Зашуршал шелк, вошла Надежда Петровна, пышная и деловитая.

— Катя! — сказала она быстрым шепотом и открыла книжный шкаф. Смотри хорошенько, запоминай… — Сунула руку за пазуху, что-то достала, зажала в кулак; потянула с полки книгу… — Лермонтов, не забудь, однотомник… — Она что-то совала в корешок книги. — И «Дядя Том»… Ваши книжки не опишут, детям надо что-то читать… Вата есть? — Катя, не двигаясь, смотрела на мать. — Ну, платки дай, где тут у Сергея платки носовые? Где платки, я спрашиваю!! — повторила она ожесточенным шепотом и потрясла кулаком. Катя деревянно поднялась, достала из тумбочки платки, подала. Надежда Петровна рванула платок пополам — раз, другой, побагровела, застонала, платок разорвался; обрывками она заткнула корешок книги с обоих концов. — Значит, Лермонтов, однотомник, помни. Ну, так. Молчите, дети. (Они и без того молчали.) На черный день. Теперь будет сплошной черный день. — Она ушла.

«Мы воры», — думала Катя, стоя у тумбочки.

— Что она прятала? — громко спросил Сережа.

— Лежи, — как автомат сказала Катя.

— Что она прятала?

— Откуда я знаю!

— Мы вообще ничего не знали! — еще громче сказал Сережа. Он вспомнил, как бил Федорчука и как сказал дежурному в милиции: «Я — Борташевич»; захлебнулся стыдом и спрятал лицо в подушку.

— Ты запомнила книги?.. — спросил он сдавленным голосом.

— Сыну лучше, слава богу, — сказала Надежда Петровна блондину, которого она уже звала Евгением Александровичем и которому несколько раз предлагала пообедать, но безрезультатно. — Он болен с детства, костный туберкулез, и нервная система не в порядке, а тут такой кошмарный удар… Если бы я хоть на секунду поверила, что Степан Андреич в чем-нибудь виноват, я бы тоже лежала в припадке; но я до того убеждена, что это недоразумение сразу разъяснится…

Евгений Александрович ледяно молчал.

— Я даже, представьте себе, чувствую аппетит. Пообедали бы вместе, но вы поставили это все на официальную ногу… Ведь я могу пообедать, гум, гум, гум? — спросила она с насмешливой приниженностью.

— Пожалуйста, — уронил Евгений Александрович.

Отворилась дверь, и вошла Катя, неся что-то в сложенных лодочкой ладонях. Красивое лицо ее было бледно, волосы сбились.

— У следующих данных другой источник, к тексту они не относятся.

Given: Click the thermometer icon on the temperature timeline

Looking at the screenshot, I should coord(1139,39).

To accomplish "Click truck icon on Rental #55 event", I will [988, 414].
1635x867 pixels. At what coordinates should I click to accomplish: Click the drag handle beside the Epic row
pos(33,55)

Она подошла — Надежда Петровна смотрела на нее с ужасом — и, разняв ладони, неуклюже-бережным детским движением высыпала на стол кольца, кулоны, брошки, которые Надежда Петровна только что прятала в книжном шкафу.

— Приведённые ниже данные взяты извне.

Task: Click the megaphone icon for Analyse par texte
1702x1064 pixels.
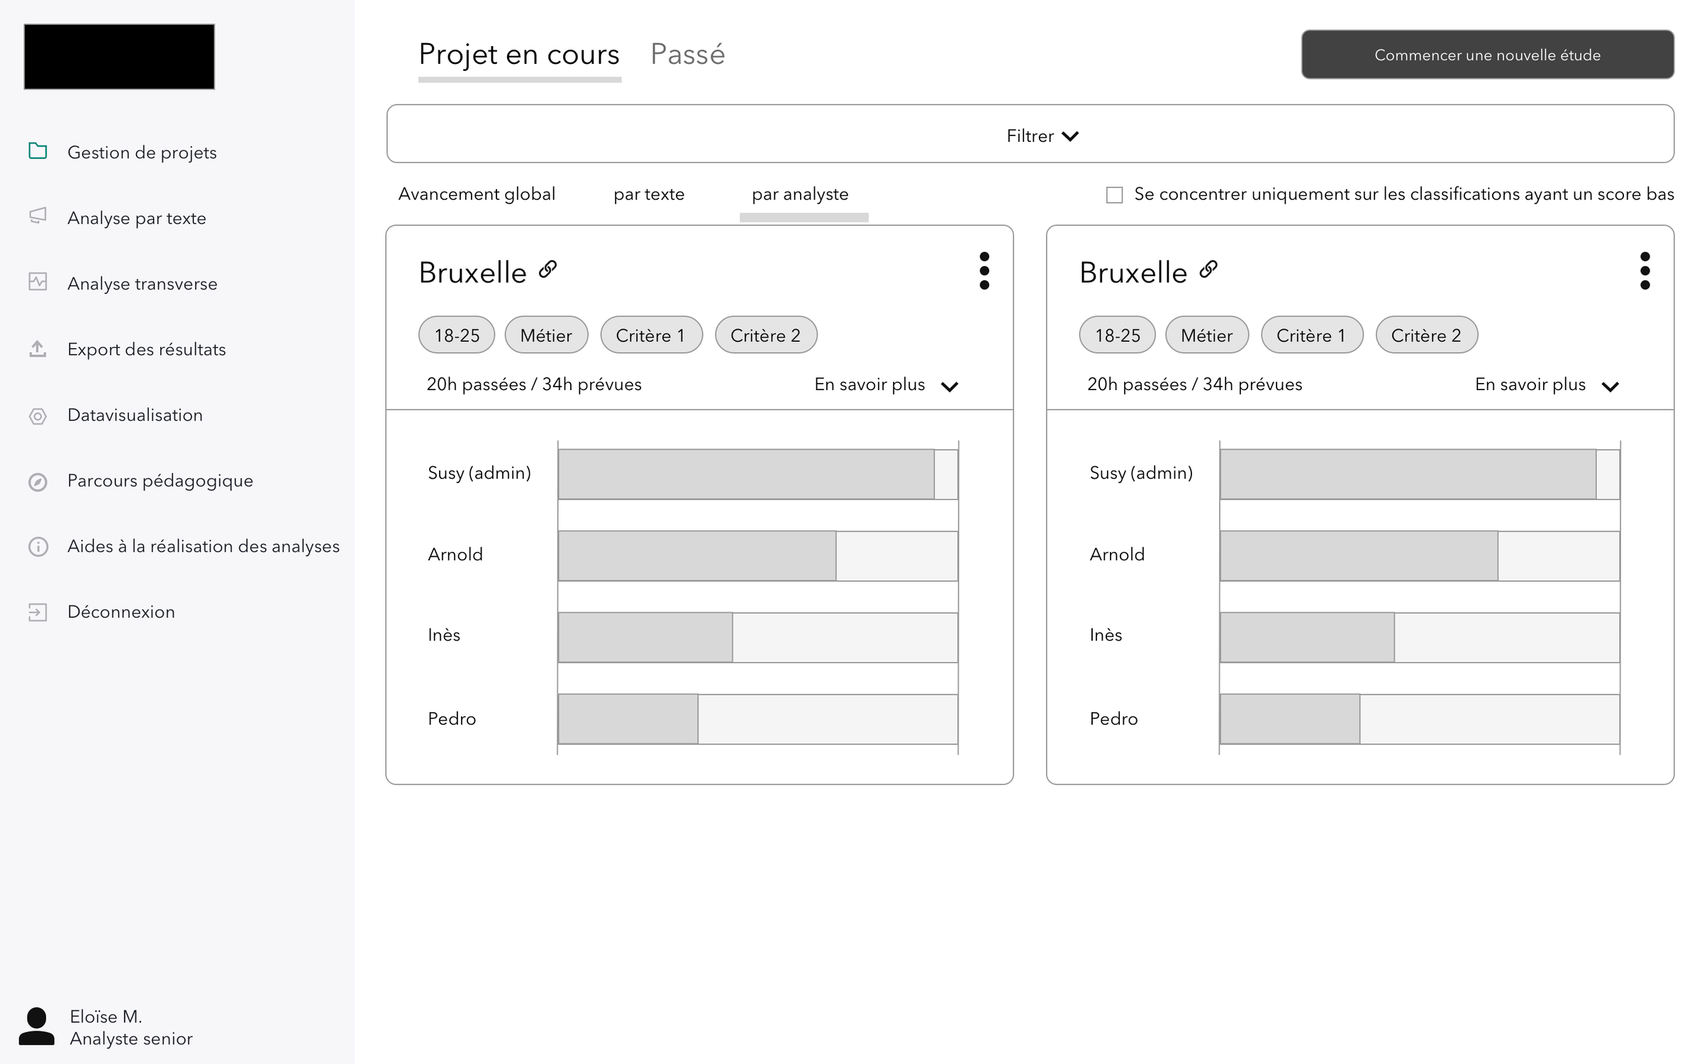Action: (38, 216)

— Что это? — спросил Евгений Александрович.

— Это лежало в шкафу, — ответила Катя.

— Это ваши вещи?

— Нет.

— Хорошо, — небрежно сказал Евгений Александрович.

Катя постояла и пошла из комнаты. Уже за дверью услышала яростный воющий крик матери:

— Ду-у-у-ра!!

Катя побежала… Сережа ждал ее, сидя на постели.

— Отдала? Взяли они? Ну, все. Ну, все. Ну, не дрожи. — А сам дрожал.

— Холодно, — сказала Катя, стукнув зубами. — Подвинься. — Скинула туфли и шмыгнула под одеяло. Они обнялись, как когда-то, когда были маленькие.

— А вдруг он умер? — прошептал Сережа. Катя молчала, закрыв глаза. Катя! Вдруг он умер…

— Не знаю, — прошептала она. — Не знаю, как лучше…

Из-под век ее хлынули слезы. Сережа закрыл лицо одеялом и тоже заплакал горько. А за дверью стоял Саша, которого так и не выпустили из квартиры, хотя он два раза просился; стоял как на часах — будто караулил то, что осталось от прекрасной семьи Борташевичей.